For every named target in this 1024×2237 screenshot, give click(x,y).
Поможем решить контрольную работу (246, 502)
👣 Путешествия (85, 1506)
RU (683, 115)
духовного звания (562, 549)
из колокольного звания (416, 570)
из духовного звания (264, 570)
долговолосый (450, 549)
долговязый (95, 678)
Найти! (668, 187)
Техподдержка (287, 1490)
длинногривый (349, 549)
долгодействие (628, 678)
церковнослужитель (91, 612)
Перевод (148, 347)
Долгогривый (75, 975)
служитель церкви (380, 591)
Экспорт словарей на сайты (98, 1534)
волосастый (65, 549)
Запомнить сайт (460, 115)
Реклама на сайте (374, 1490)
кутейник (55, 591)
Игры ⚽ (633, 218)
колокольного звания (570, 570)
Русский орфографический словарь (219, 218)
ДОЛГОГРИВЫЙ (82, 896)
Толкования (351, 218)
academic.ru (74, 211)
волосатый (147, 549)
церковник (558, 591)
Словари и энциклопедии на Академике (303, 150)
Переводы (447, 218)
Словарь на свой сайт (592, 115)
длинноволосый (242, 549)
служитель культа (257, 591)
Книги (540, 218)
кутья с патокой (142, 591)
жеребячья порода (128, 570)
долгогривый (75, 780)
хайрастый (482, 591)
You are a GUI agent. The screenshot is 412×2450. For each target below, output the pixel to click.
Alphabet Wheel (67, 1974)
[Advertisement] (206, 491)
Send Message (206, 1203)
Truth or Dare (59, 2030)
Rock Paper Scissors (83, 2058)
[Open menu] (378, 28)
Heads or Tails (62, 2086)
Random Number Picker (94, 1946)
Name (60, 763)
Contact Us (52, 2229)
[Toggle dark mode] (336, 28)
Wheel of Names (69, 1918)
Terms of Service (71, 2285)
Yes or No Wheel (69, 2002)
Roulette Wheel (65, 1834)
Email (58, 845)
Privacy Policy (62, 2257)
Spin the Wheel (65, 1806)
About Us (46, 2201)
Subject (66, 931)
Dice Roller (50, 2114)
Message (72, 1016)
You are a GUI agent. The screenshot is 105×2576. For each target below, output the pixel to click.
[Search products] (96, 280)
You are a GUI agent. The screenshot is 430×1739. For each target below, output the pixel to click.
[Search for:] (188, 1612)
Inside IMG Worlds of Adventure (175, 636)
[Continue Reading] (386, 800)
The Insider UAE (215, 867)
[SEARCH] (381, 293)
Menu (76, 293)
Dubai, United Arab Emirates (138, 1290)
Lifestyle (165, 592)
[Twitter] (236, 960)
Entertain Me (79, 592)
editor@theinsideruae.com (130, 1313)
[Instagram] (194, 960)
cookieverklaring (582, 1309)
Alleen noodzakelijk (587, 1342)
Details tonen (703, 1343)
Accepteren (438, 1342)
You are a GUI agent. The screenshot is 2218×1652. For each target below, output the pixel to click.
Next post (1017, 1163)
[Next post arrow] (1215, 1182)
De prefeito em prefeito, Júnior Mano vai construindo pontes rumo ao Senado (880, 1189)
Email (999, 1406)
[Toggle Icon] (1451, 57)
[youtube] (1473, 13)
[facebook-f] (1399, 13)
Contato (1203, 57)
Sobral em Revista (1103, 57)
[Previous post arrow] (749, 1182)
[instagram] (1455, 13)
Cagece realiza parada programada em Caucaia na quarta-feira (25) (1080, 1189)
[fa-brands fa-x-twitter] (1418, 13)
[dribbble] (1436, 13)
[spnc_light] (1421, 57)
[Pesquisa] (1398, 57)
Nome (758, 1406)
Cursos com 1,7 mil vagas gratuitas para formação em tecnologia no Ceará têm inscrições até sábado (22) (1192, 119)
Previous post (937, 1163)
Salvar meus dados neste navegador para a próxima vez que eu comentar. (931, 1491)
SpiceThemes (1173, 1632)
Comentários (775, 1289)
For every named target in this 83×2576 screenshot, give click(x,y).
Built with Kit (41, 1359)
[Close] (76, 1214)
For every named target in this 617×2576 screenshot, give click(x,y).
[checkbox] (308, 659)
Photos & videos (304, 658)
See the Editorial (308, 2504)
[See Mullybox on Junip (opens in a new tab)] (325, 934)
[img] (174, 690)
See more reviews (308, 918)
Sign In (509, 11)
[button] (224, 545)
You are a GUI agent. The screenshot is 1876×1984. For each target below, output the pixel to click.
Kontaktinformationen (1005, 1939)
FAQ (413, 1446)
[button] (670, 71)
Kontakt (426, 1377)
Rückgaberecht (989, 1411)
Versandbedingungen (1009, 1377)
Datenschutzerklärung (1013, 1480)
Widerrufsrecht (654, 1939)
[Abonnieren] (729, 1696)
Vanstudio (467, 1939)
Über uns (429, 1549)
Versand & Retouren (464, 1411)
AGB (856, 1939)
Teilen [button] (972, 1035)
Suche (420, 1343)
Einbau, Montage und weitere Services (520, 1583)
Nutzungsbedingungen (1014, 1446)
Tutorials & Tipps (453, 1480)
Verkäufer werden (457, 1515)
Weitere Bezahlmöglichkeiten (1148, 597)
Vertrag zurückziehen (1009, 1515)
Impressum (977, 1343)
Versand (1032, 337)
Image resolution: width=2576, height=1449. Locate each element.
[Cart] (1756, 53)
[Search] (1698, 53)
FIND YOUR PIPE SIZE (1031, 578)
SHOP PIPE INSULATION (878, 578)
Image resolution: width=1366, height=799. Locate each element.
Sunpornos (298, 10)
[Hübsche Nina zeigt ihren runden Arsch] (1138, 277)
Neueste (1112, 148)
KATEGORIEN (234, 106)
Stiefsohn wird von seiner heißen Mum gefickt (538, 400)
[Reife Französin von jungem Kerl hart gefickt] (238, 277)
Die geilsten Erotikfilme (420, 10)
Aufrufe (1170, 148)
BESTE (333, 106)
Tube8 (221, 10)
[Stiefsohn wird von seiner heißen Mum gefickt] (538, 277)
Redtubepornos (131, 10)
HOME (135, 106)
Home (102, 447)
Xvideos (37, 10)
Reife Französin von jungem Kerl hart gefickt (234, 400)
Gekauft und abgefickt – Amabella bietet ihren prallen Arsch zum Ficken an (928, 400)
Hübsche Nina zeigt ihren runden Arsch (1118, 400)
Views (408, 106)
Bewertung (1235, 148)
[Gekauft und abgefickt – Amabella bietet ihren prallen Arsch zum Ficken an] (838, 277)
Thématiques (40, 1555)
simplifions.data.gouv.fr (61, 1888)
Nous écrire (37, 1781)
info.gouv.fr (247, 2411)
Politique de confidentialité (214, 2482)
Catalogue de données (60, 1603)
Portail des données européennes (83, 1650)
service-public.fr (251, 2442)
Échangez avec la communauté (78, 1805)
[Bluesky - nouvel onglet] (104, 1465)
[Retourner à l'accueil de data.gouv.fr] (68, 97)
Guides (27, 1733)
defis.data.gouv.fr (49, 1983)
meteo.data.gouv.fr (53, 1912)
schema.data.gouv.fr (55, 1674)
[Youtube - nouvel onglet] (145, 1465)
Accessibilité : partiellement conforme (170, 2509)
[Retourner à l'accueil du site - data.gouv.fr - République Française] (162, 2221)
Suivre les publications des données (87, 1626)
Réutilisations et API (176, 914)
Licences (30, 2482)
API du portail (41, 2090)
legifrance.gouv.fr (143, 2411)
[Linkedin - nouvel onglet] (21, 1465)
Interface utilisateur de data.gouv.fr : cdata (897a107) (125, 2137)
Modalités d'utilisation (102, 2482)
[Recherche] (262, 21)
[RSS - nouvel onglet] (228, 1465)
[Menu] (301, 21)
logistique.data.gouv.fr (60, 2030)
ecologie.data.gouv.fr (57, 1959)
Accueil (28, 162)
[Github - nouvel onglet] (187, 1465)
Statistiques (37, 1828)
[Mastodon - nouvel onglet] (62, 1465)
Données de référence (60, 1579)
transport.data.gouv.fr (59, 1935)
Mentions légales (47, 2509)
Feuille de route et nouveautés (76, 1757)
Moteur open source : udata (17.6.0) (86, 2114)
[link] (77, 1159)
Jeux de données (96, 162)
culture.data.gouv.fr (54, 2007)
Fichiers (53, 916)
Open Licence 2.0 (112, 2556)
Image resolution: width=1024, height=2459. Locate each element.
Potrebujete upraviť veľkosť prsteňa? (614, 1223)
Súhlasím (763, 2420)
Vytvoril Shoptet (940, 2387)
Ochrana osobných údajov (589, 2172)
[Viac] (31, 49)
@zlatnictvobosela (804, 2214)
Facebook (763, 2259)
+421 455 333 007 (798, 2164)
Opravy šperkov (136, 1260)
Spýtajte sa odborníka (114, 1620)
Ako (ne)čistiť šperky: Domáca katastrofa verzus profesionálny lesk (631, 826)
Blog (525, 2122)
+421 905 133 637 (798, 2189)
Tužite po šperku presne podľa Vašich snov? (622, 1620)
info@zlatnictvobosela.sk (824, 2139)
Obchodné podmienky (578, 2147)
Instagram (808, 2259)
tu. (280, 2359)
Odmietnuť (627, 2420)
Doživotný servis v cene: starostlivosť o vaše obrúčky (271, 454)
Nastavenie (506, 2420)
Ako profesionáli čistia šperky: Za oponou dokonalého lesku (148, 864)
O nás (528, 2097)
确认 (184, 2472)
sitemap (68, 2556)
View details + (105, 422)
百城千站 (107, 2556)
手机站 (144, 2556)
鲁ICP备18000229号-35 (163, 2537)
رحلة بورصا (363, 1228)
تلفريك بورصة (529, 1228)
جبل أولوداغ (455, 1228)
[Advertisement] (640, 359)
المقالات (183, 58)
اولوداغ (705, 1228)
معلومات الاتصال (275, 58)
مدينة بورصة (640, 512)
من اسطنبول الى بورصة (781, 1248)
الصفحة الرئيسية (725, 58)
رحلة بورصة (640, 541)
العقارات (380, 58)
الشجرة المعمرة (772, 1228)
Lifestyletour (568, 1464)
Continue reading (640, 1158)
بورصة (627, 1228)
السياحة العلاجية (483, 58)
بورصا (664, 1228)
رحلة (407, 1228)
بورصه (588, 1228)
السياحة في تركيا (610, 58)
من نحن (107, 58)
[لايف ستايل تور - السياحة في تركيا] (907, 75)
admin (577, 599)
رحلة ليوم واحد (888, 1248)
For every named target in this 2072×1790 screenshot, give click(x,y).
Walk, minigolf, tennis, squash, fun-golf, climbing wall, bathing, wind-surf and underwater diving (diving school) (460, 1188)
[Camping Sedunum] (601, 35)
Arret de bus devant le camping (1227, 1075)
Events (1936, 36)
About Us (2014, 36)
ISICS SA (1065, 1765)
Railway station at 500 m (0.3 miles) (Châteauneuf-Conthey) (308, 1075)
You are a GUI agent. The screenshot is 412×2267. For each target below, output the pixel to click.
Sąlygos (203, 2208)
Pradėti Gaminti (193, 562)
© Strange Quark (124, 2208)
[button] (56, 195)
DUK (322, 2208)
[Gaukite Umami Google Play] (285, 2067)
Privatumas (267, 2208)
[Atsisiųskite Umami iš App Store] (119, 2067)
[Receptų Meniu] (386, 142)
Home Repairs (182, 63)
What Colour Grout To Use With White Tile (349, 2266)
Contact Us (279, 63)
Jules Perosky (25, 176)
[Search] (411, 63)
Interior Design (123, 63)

_ _ _ _ _

## Task statement
Whenever the word "height" appears in a line of the listing, report that line.

## Task solution
Image resolution: width=2576, height=1449. Locate each element.
Image resolution: width=1366, height=799. Locate each element.
Image resolution: width=1024, height=2459. Locate each element.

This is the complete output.